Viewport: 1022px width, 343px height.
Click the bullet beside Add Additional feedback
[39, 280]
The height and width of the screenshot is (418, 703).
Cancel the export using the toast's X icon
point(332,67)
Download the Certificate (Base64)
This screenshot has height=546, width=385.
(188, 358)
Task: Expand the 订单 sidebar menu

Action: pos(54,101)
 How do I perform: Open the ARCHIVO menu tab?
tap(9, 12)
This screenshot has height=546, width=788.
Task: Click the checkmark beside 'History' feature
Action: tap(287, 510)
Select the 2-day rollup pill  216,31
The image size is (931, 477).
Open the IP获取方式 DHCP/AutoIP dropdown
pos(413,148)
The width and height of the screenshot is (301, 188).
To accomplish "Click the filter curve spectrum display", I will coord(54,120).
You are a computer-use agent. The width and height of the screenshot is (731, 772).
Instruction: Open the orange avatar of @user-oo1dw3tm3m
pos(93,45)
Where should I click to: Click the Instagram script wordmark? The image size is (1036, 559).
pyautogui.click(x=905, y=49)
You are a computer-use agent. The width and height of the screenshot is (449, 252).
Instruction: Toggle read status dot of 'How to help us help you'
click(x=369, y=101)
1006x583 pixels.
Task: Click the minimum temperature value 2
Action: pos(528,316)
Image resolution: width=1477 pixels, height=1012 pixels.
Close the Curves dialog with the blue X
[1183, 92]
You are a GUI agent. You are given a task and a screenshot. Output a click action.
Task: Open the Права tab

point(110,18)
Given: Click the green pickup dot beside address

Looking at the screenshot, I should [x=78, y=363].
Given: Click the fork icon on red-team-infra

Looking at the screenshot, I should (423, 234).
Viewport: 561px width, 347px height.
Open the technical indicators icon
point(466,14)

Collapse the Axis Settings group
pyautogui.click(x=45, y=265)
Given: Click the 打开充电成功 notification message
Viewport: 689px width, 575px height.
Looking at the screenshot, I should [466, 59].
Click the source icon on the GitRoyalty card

### PROBLEM REQUIREMENTS
Each line that includes the string "computer" should be copied from the data.

### RESPONSE TO THIS TASK
You are a computer-use agent. The width and height of the screenshot is (731, 772).
You are a computer-use agent. The width and height of the screenshot is (449, 252).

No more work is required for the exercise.